WORK TASK
What lines of the data hold the string "computer"? Copy them all.

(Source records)

━━━━━━

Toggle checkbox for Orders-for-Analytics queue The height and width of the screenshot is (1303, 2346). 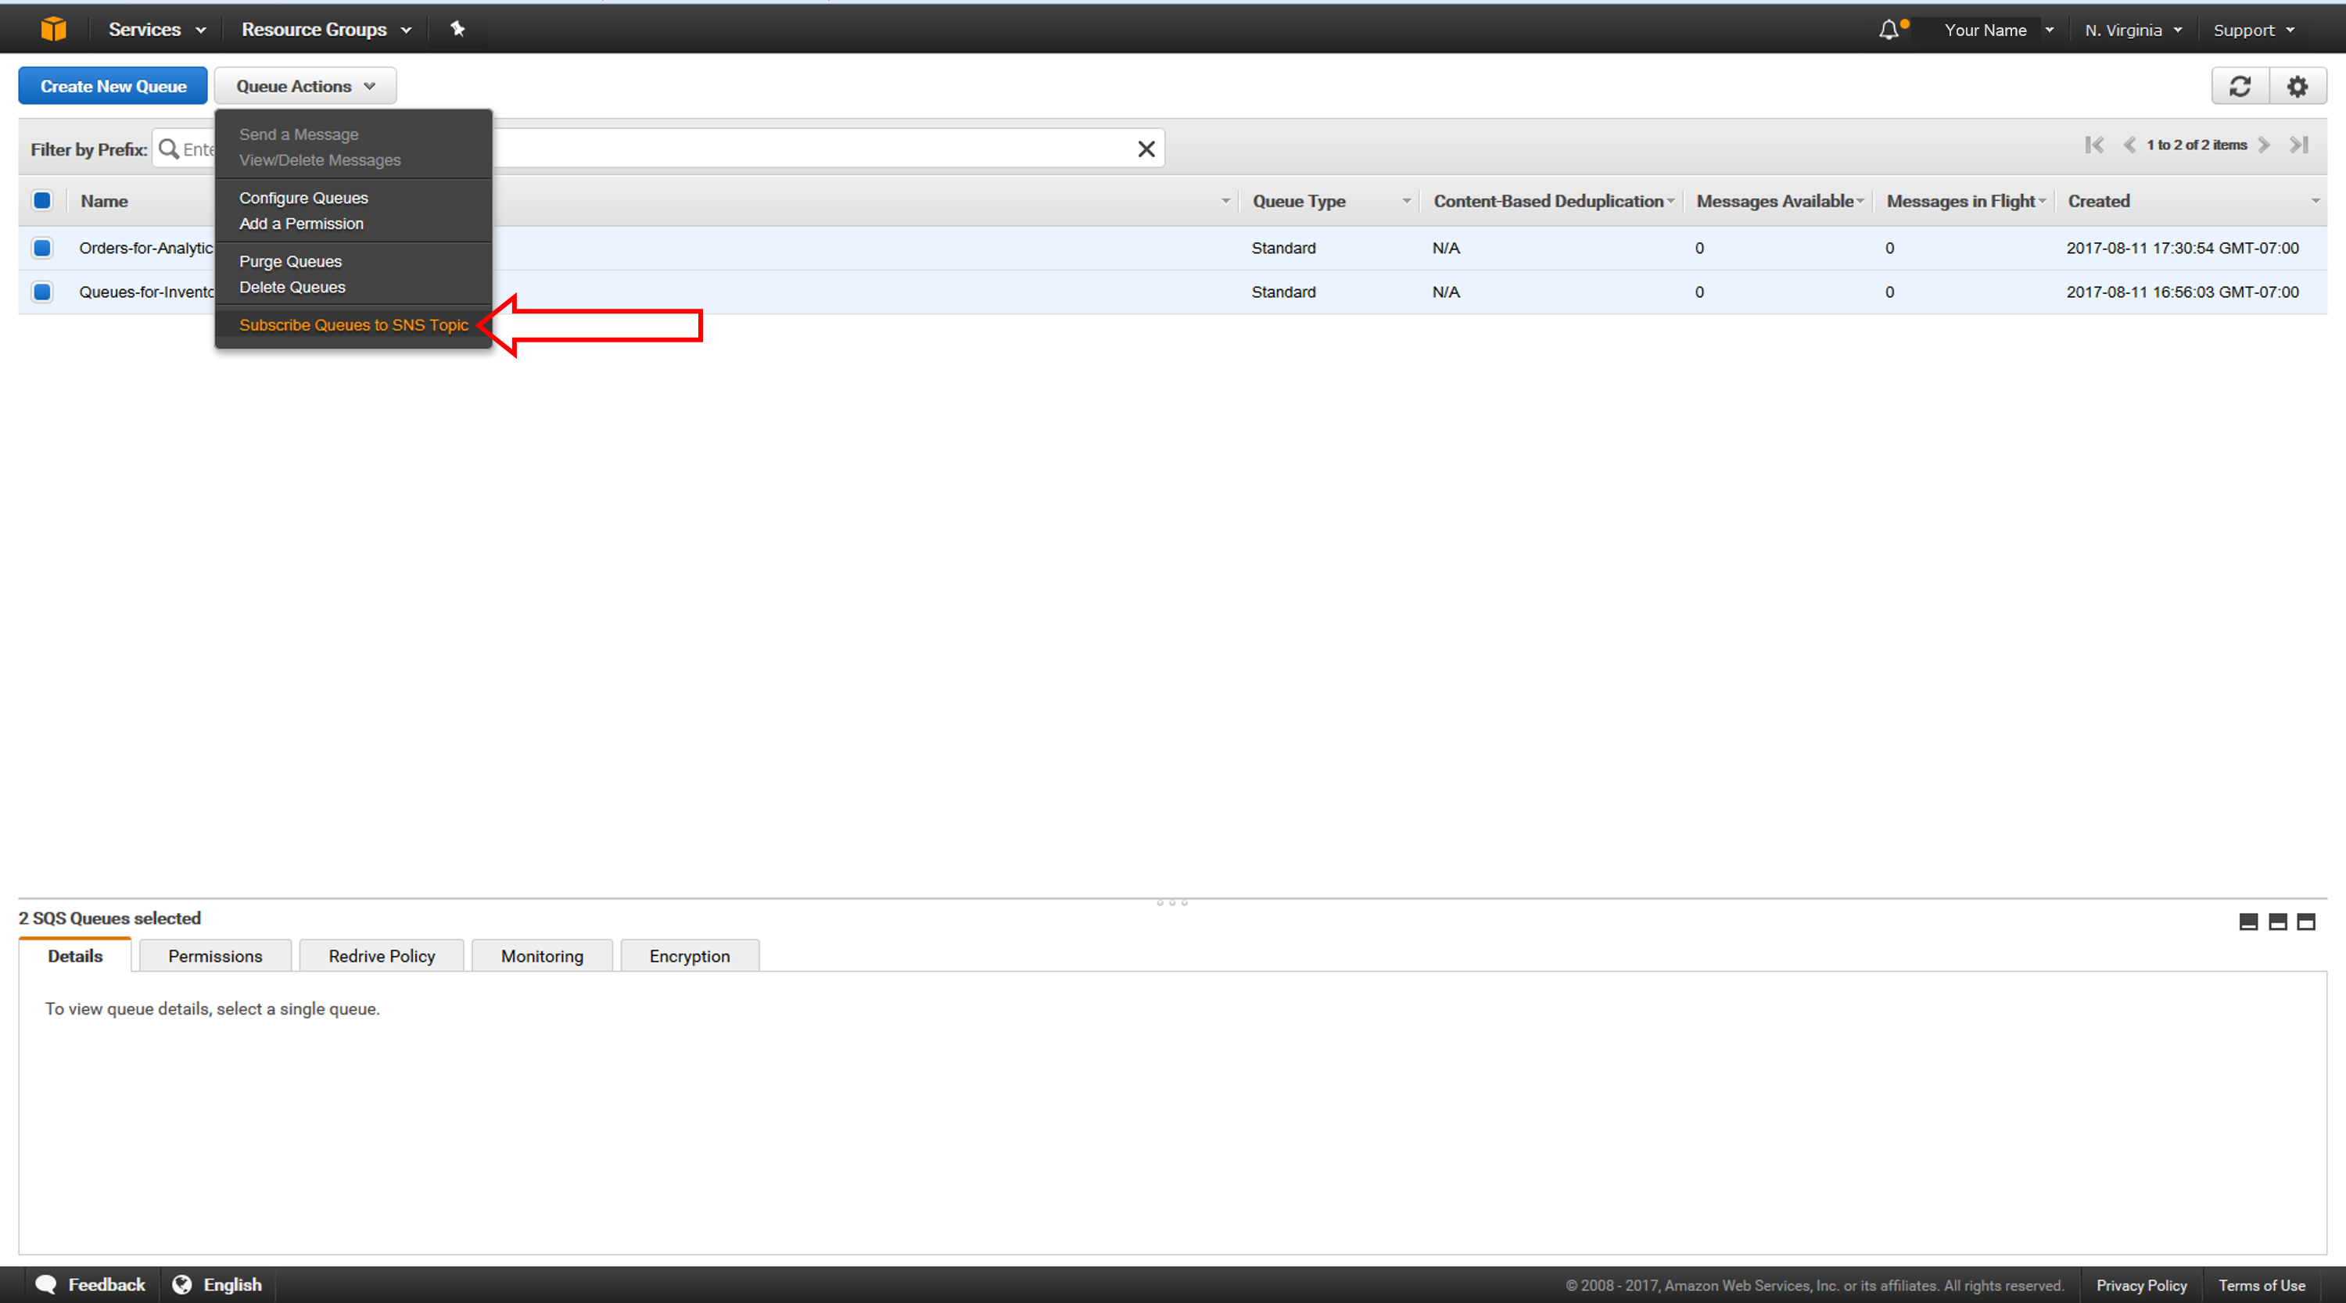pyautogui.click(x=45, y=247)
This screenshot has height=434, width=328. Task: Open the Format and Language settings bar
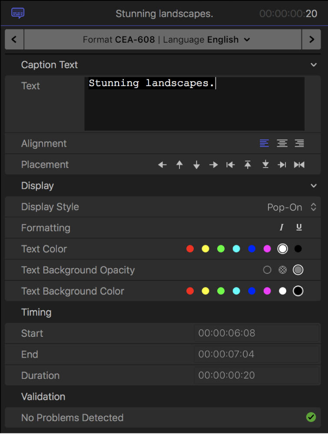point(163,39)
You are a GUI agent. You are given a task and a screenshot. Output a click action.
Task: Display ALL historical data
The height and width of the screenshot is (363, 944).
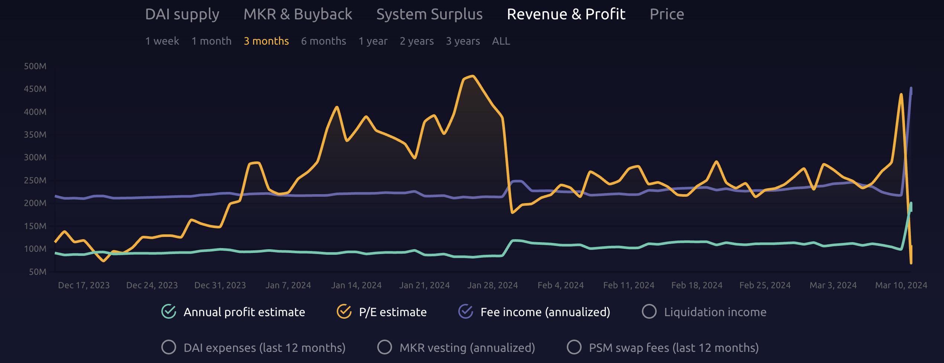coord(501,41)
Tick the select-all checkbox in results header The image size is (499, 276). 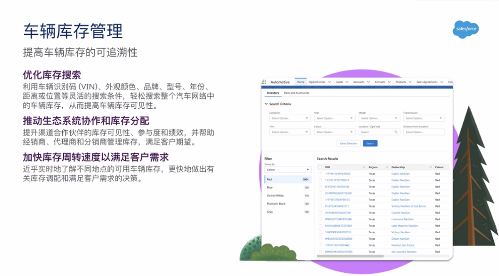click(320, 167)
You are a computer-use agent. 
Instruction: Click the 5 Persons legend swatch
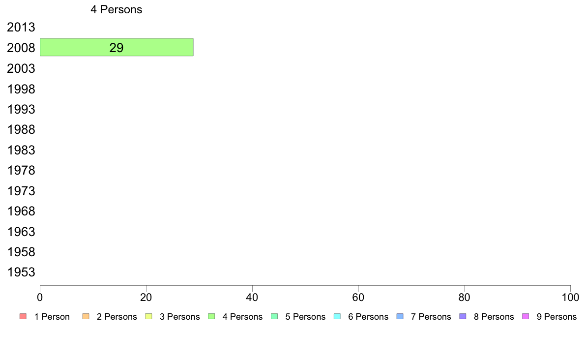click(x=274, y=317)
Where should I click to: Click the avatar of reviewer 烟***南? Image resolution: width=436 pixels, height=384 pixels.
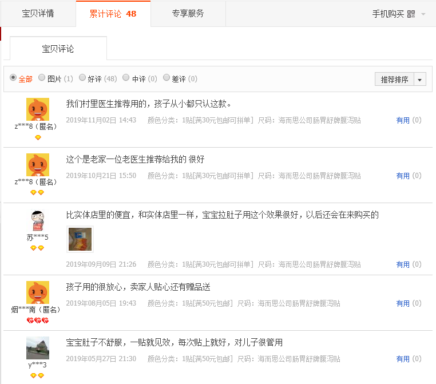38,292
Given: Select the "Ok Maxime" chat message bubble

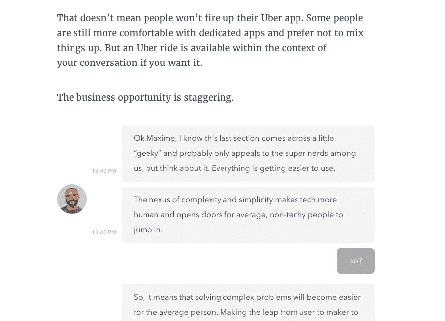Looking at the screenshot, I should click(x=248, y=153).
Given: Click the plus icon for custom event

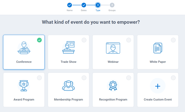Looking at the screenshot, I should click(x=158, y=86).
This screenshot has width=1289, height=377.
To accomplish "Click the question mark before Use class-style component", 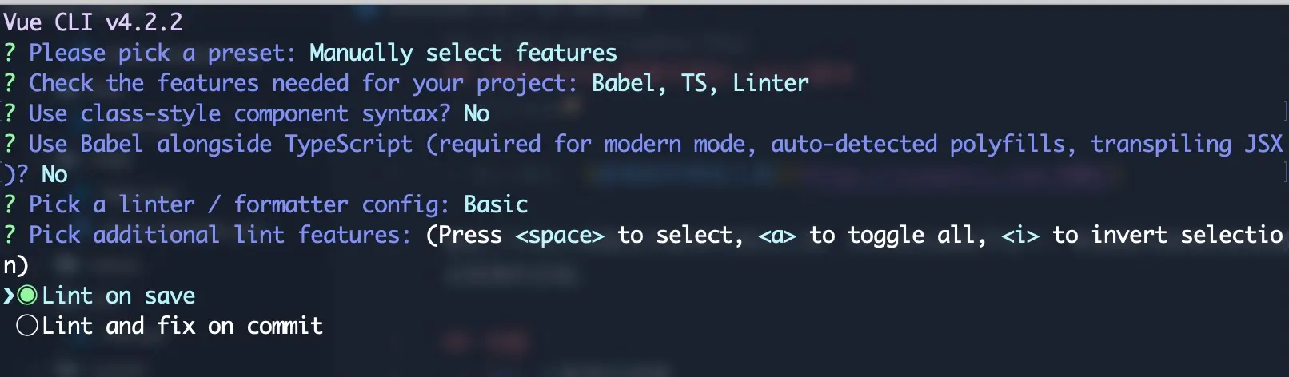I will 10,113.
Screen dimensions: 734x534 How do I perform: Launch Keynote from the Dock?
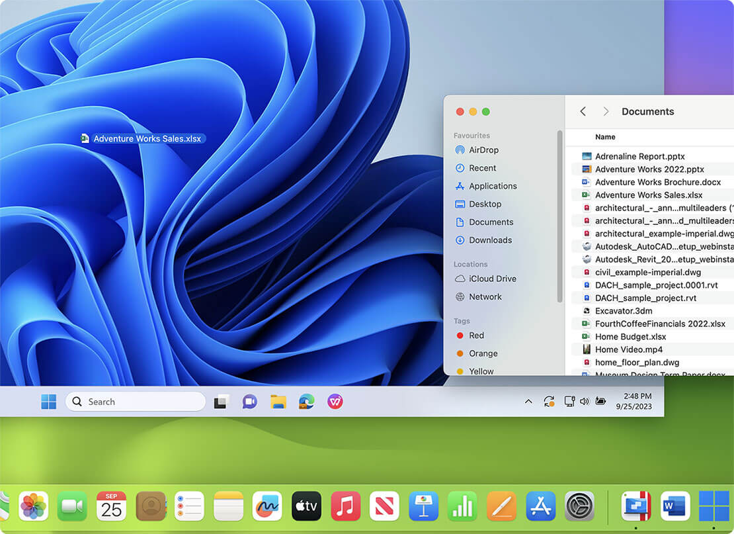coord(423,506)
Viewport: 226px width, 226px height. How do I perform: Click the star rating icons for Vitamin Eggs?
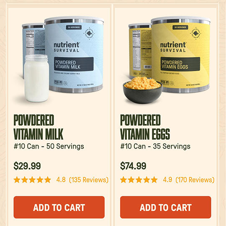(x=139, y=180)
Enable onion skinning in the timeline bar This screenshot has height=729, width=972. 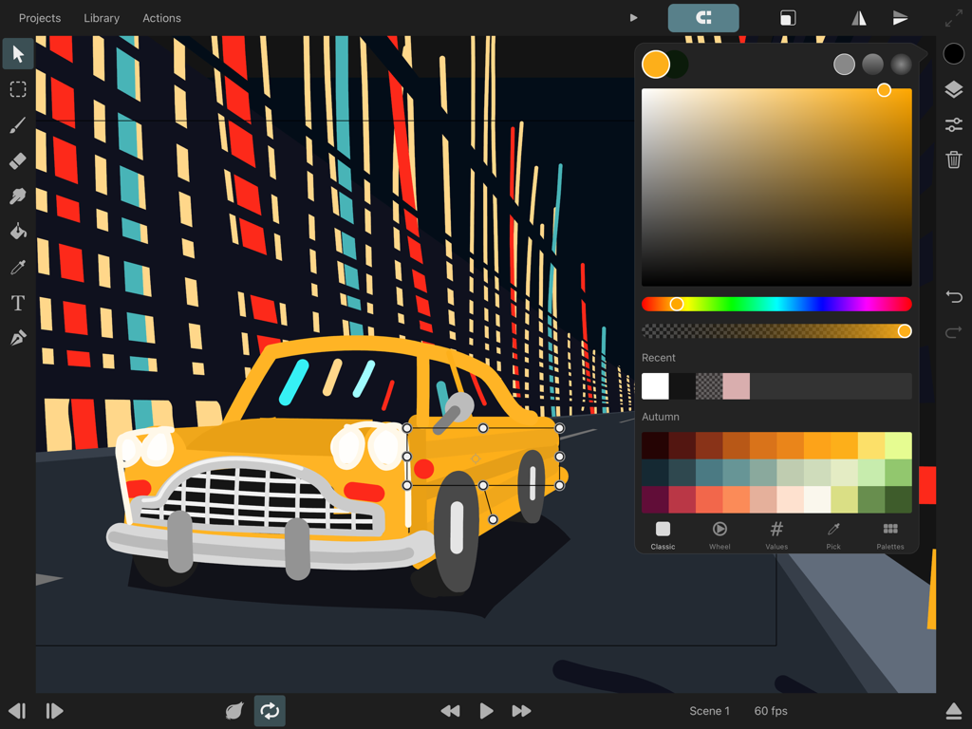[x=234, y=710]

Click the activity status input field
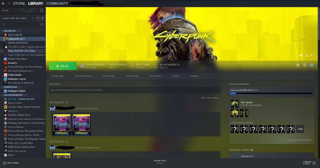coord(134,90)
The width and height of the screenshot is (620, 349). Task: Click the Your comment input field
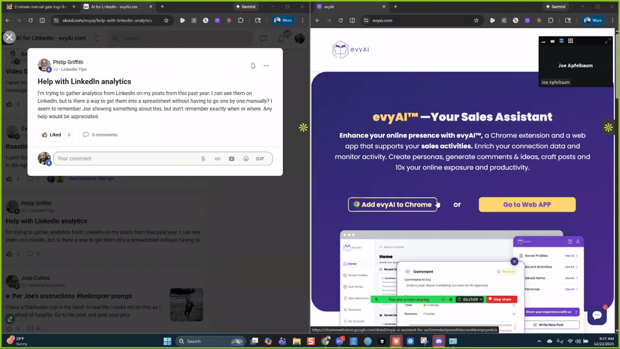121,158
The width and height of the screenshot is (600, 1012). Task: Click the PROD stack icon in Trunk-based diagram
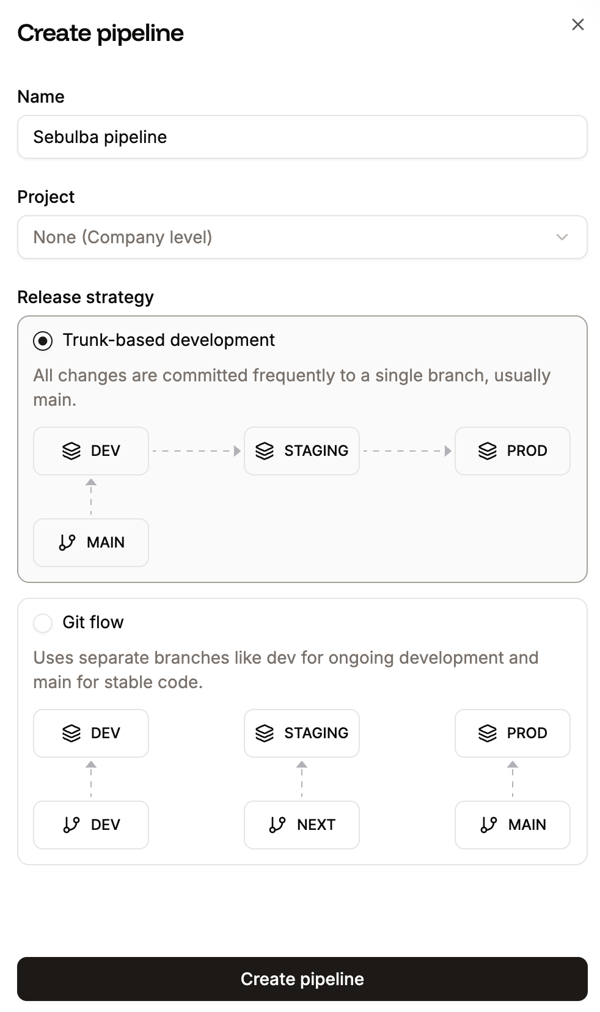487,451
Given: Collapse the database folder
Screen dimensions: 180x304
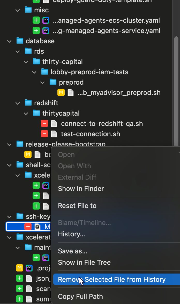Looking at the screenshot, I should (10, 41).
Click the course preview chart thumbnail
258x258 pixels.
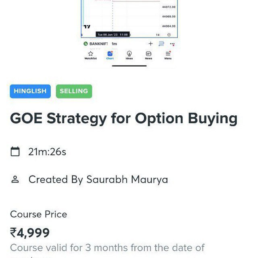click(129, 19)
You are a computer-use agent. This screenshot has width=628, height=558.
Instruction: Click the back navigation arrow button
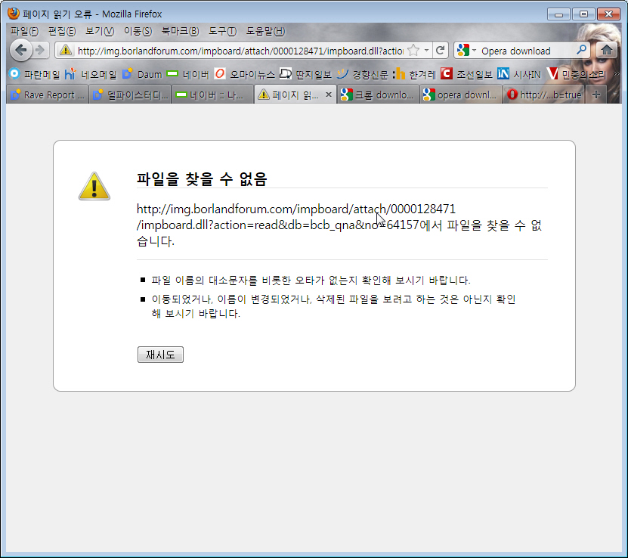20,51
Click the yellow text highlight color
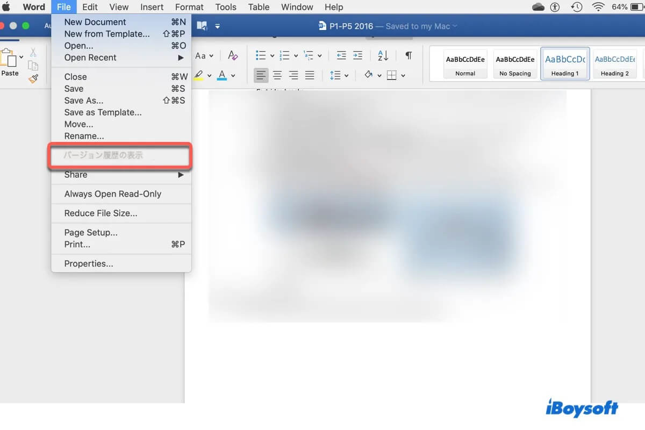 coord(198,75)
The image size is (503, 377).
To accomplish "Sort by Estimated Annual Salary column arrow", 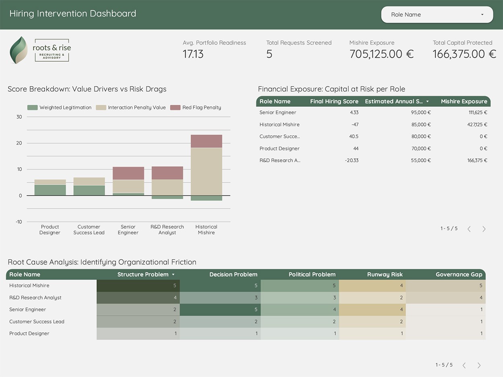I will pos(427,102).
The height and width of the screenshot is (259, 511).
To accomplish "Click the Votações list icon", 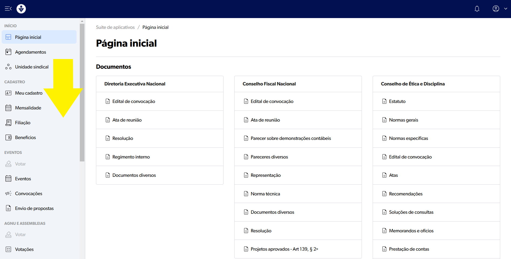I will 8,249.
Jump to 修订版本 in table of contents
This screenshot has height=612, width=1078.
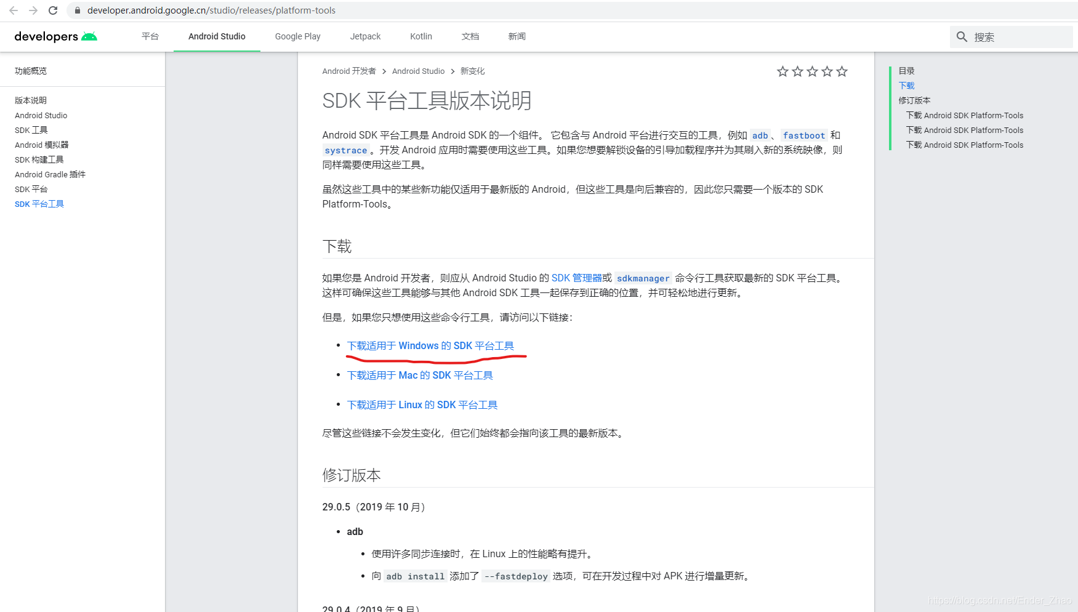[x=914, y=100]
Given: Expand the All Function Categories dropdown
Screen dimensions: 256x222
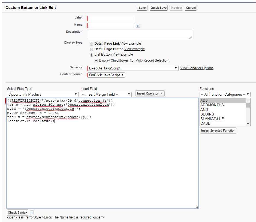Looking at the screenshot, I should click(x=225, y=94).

━━━━━━

RESPONSE TO THIS TASK
You are a computer-use agent. 
You are a computer-use agent. This screenshot has width=628, height=558.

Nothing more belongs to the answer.